Islam / Migranti / Politica

Il Presidente del Pakistan critica la Francia sulla libertà religiosa

Il Presidente del Pakistan critica la Francia sulla libertà religiosa

Pakistan (International Christian Concern) – Il Presidente Arif Alvi ha invitato i leader francesi a non lasciare che gli atteggiamenti discriminatori contro i musulmani siano resi legge. I commenti sono stati fatti nel corso di una conferenza internazionale sulla libertà religiosa e i diritti delle minoranze tenutasi sabato a Islamabad. Ha continuato, tuttavia, a criticare la libertà di espressione dell’Occidente in quanto riguarda il “bestemmiare” il profeta islamico Maometto, definendo tale discorso un insulto alla comunità musulmana globale.

Il Pakistan ha alcune delle leggi sulla blasfemia più severe al mondo accompagnate da punizioni tra cui la pena di morte. Le leggi sono spesso utilizzate dalla comunità maggioritaria per discriminare le minoranze religiose. La Cpi ha verificato una serie di casi di blasfemia in Pakistan e li ha compilati in una relazione. Esistono altri casi, ma non possono essere inclusi nella relazione per una serie di motivi.

La natura delle leggi pakistane sulla blasfemia ha creato una norma culturale in cui la comunità musulmana maggioritaria può usare le leggi per minacciare i cristiani e altre minoranze religiose e ottenere un vantaggio in questioni personali e professionali.

Durante le sue osservazioni all’evento tenutosi nel fine settimana, Alvi ha dichiarato che il Pakistan sta emergendo come un paese di armonia per tutti i religiosi e le fedi. Mentre alcuni casi potrebbero tentare di rompere questa armonia, ha detto, la nazione rimarrà coerente nel suo percorso verso la tolleranza religiosa.

In realtà, tuttavia, il governo pakistano non protegge le minoranze religiose.

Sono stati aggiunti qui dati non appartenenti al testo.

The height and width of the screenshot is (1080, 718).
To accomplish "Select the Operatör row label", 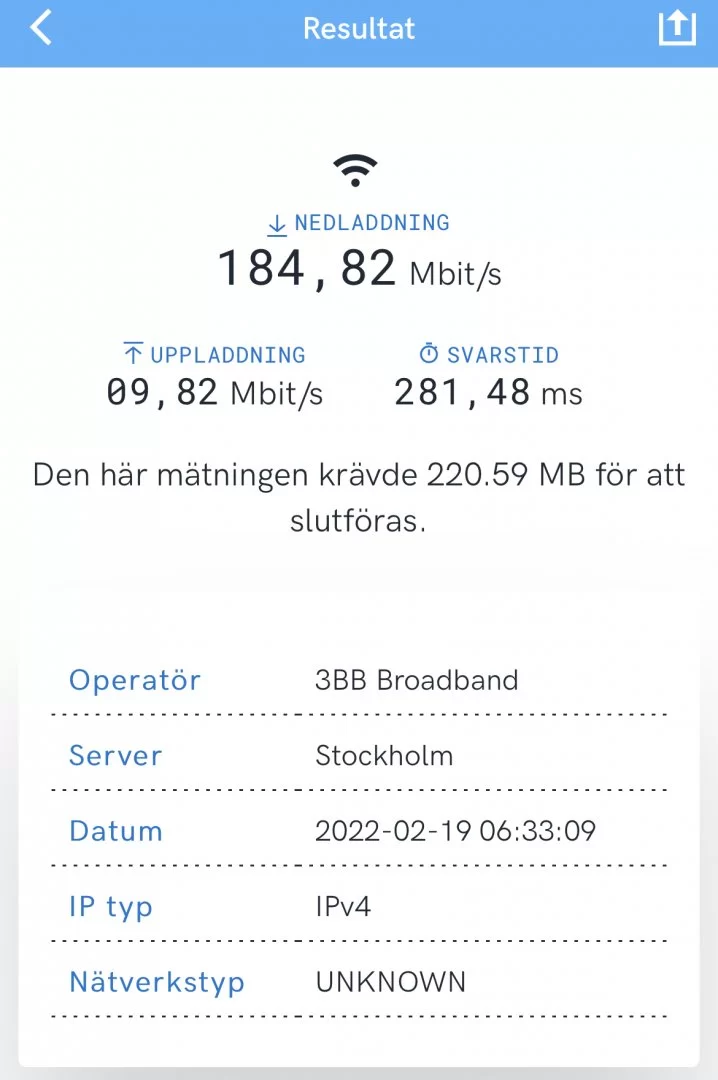I will coord(135,681).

A tutti i livelli di governo, società civile e mondo professionale, le minoranze religiose si trovano di fronte a continue discriminazioni che vanno dalla discriminazione sul posto di lavoro alla violenza totale. Una minoranza religiosa non potrà mai essere presidente in Pakistan: la costituzione del Pakistan limita i cristiani e altre minoranze religiose a questo proposito. Il sentimento esposto in questo stato permea l’intera società in cui molti musulmani trovano offensivo lavorare sotto una minoranza religiosa. Il Pakistan ha ancora molta strada da fare prima di poter affermare di aver creato una società libera ed equa per tutti.